Objective To investigate the effects of down-regulation of DSC2 gene expression on the ultrastructure, apoptosis, adipogenesis and fibrogenesis of cardiac myocyte differentiated from P19 cells. Methods A set of DSC2-specific siRNAs and control siRNA (siNC) were synthesized and cloned into pGPU6/GFP/Neo vector. The recombinant plasmids (ShDSC2 and ShNC) were transfected into P19 cells, and the positive clones were selected with G418. The efficiency of DSC2 knock down on the levels of mRNA and protein expression were determined by RT-PCR and Western blot.
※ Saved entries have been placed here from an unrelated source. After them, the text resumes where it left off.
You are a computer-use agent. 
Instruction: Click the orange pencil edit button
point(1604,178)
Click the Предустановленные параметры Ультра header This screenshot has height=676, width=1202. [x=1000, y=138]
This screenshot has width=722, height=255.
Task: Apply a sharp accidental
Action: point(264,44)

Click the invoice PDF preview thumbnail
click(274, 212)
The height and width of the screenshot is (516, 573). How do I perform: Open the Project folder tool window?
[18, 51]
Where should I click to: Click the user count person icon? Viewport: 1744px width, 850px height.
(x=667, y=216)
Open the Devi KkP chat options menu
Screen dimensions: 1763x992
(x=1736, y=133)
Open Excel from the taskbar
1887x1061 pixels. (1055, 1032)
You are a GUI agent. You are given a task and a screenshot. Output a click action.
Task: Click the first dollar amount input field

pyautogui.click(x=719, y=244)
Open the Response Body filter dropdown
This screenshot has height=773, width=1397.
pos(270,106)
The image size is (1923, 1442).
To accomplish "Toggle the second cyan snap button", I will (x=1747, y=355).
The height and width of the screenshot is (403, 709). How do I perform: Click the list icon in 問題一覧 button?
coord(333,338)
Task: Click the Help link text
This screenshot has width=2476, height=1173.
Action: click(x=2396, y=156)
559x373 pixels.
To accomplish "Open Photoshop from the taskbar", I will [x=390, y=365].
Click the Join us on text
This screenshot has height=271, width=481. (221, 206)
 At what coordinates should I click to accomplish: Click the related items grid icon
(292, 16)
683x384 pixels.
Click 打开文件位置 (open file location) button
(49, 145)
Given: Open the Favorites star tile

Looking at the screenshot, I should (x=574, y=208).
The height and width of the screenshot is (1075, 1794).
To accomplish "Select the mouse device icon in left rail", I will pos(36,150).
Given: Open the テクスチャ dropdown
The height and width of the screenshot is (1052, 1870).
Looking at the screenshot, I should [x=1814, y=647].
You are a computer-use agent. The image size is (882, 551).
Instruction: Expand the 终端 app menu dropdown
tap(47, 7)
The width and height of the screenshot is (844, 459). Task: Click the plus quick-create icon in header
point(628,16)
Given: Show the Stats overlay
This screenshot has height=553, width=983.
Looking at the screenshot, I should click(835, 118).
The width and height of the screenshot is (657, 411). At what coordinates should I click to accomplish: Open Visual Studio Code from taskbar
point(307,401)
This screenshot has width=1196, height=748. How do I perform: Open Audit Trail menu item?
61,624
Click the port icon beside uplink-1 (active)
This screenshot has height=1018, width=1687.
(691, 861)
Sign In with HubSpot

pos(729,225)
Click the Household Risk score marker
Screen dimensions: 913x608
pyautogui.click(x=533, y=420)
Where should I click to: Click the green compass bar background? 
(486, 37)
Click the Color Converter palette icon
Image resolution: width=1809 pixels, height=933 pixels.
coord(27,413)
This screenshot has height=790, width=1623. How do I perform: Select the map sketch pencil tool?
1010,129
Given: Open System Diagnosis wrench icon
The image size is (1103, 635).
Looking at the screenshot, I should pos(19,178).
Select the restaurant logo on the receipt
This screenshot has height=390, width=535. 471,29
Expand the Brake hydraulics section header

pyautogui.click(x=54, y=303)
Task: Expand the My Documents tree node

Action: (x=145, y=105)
P19 cells were induced to differentiate into cardiac myocyte. The changes of cell apoptosis and ultrastructure were evaluated by flow cytometry and transmission electron microscope (TEM), respectively. RT-PCR was used to measure the expression of adipogenesis and fibrogenesis related genes on mRNA level. Results Five recombinant ShDSC2 plasmids were constructed successfully and transfected into P19 cells, and stable cell lines were established by RNA interference. Compared with the control group, the expression levels of DSC2 on mRNA and protein in ShDSC2-613 group were decreased by 69.47%(P<0.01) and 65.62%(P<0.01), respectively. P19 cells were successfully induced to differentiate into cardiomyocytes. In ShDSC2-613 group, TEM showed that fat droplet, cellular vacuoles, swollen mitochondria and disappeared cristae and Flow cytometry further demonstrated that the apoptosis was increased. A marked increase in expression levels of two major regulators of adipogenesis, namely PPAR-γ, and C/EBP-α, and their target gene adiponectin, were also observed. The expression levels of procollagen genes Collal, Colla2 and Col3al were increased remarkably. Conclusions We established DSC2-deficient P19 cell line, which exhibited increased apoptosis, adipogenesis and fibrogenesis, thus recapitulating the phenotype of human arrhythmogenic right ventricular cardiomyopathy. This cellular model could provide the opportunity to explore the pathogenesis and novel therapeutic studies of ARVC in vitro.